Let’s go Network hunting!

Trivia

  • Terminal-based game in which you will use common network attack vectors and penetration testing methods to analyze and compromise a virtual network.

  • Involves Network Security challenges designed to educate users on packet manipulation and common network attacks.

  • The whole challenge happens over sort of a software defined network(SDN).

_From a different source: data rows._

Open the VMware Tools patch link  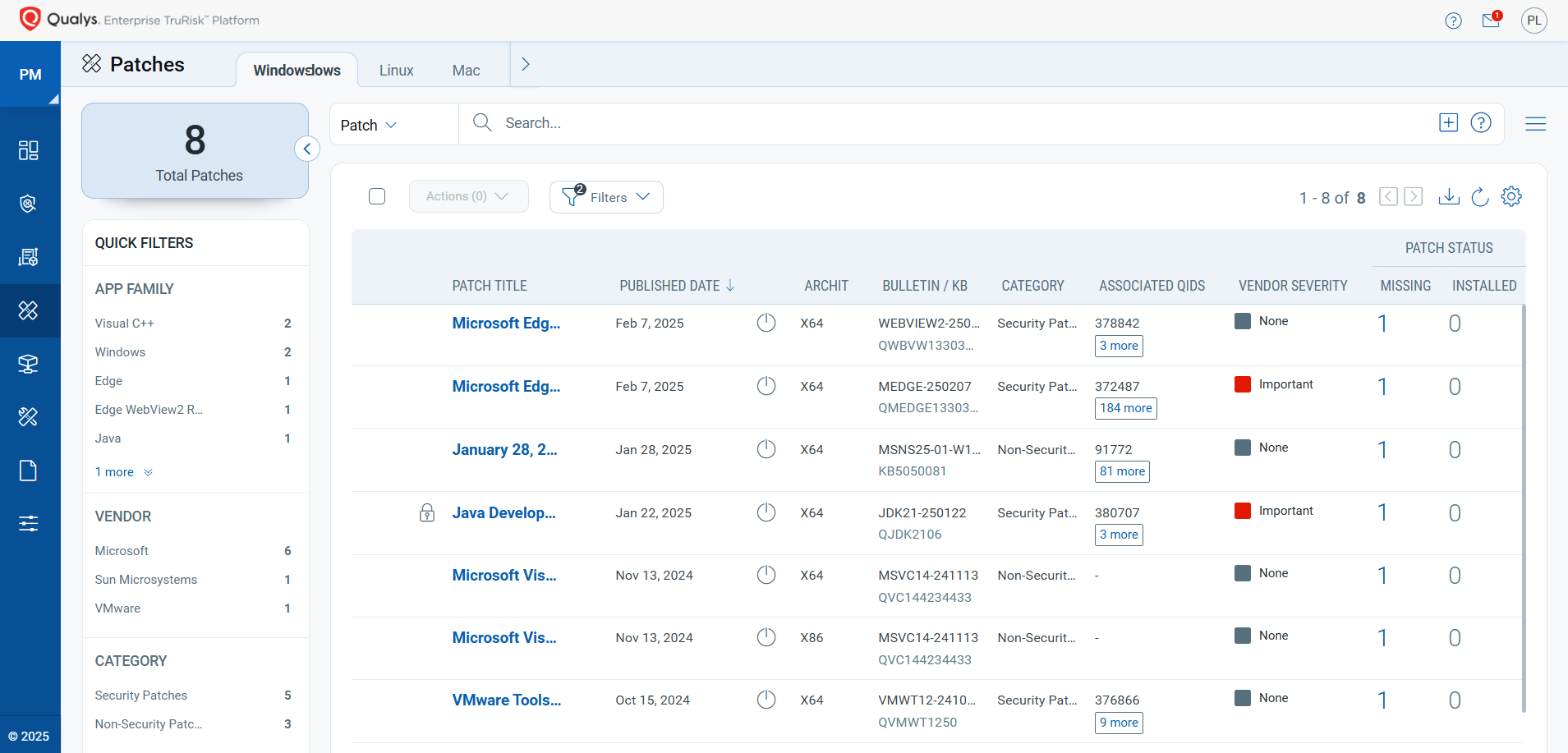point(506,700)
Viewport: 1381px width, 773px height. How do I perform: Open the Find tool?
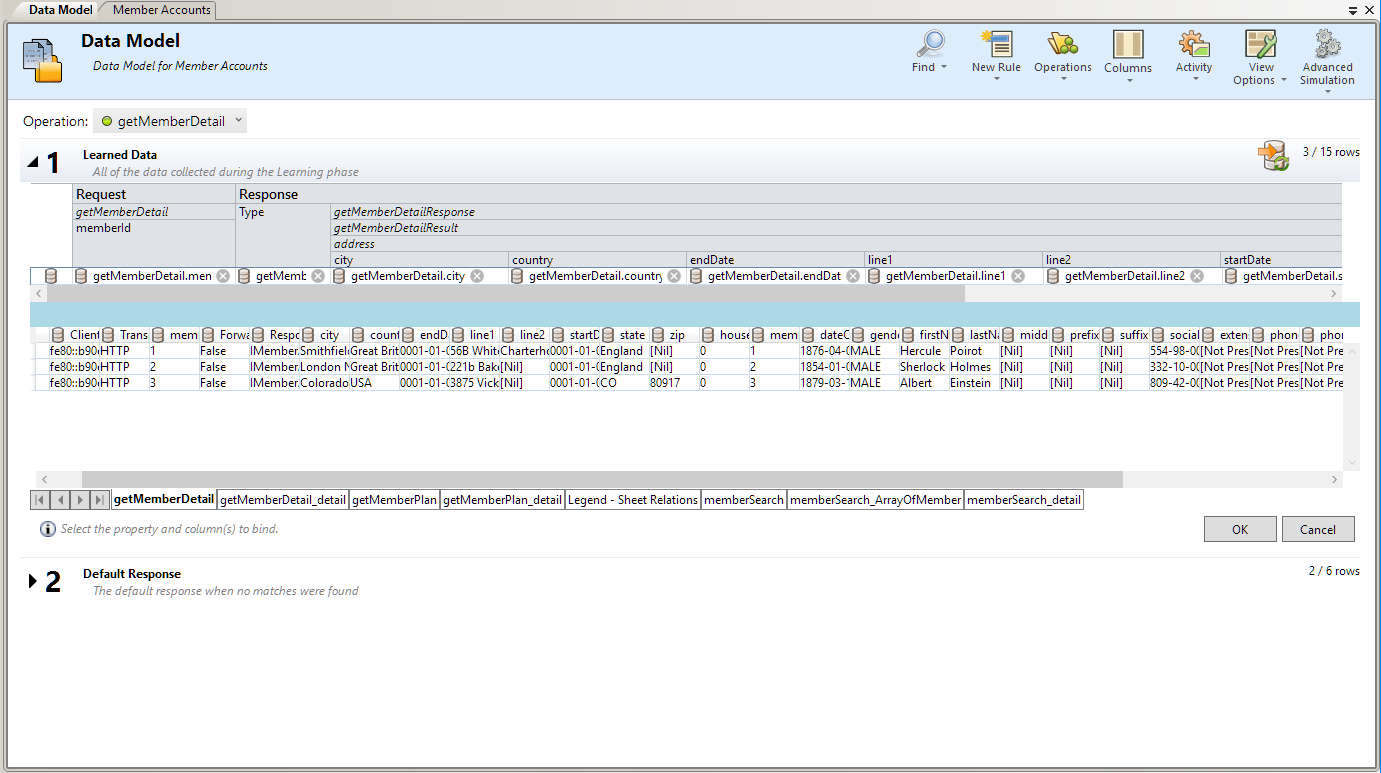click(930, 45)
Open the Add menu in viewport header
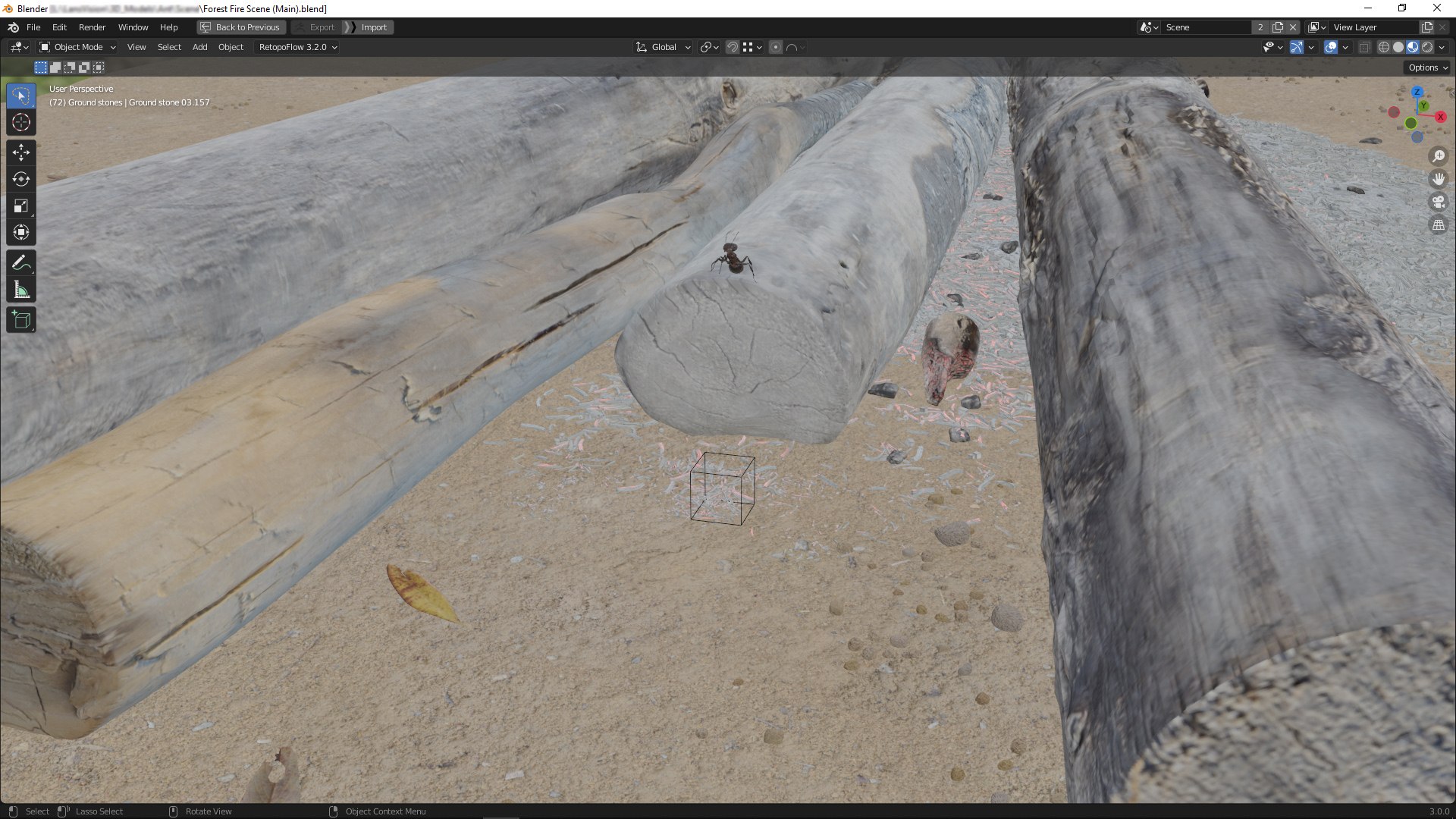 199,47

  • Originally created by James Sullivan(MIT License), modified by us for a workshop setting.

Network Hunt

  • The network hunt is a simple Software Defined Network
  • The network is completely defined by handcrafted packets using scapy/python which simulates a typical network setup.

The Goal

There is an FTP server somewhere on the network containing a document:

  • Locate the FTP server
  • Connect to the service &
  • Retrieve the file!

Tools

  • scapy
  • nmap
  • wireshark or maybe wireshark
  • telnet/nc
  • dsniff

Concepts

  • Bash terminal-fu
  • Packet capture and manipulation in scapy
  • Packet analysis in wireshark
  • Router modes of operation
  • Network topography, gateways
  • Basic telnet/nc commands

Hints

  • You may need to find a way to see all of the traffic on the network.
  • Other clients on the network might give you useful clues, if you can coerce them.
  • The target will most likely be isolated from the immediate local network, and will have some preferred clients.

Choose your difficulty

In general the goal is to retrive FTP payload from the target system. You choose how difficult/challenging you want this exercise to be.

Mega Pwn

Run the script, crack the challenge without looking at any further hints/tasks.

Full Pwn

Run the script, read through the tasks mentioned below for help and crack the challange

Medium Pwn
  • Run the script, read through the tasks mentioned below for help.
  • If you still find it challenging(which is fine), ask for the solution file, you’ll be provided with a file that has more in-depth discussion on the steps towards cracking the challenge.
Mini pwn
  • Use the tasks, solutin file and take a look at the challenge source code to understand how things work and crack the challenge.

TASKS

TASK - I

Run the script & find the details about the new interface(ipconfig, route).

TASK - II

Understand the network.

  • Is there any traffic on the network?
  • Are there devices connected to the network? Perform a network sweep?

TASK - III

  • How to gain access to traffic beyond a switch?
  • Think about exploiting the way layer 2 switches operate.

Scapy tips:
- RandMAC() - Generates random MAC addresses.
- RandIP() - Generates random IP addresses.

TASK - IV

  • Were you able to gain access to traffic beyond switch? If so, is there something interesting about the traffic? Is there some strange pattern in the traffic?
    Hint: Port knocking. (Reference docs has more details on what port knocking is)

TASK - V

Did you manage to get access to some service on some machine? try some standard commands for that service to get more hints.

TASK - VI

The target is not in the same sub-network and also accepts connections from only specific machines.How do you compromise the machine?
Hint: ARP MitM

TASK - VIII

Retrive the payload using standard FTP commands.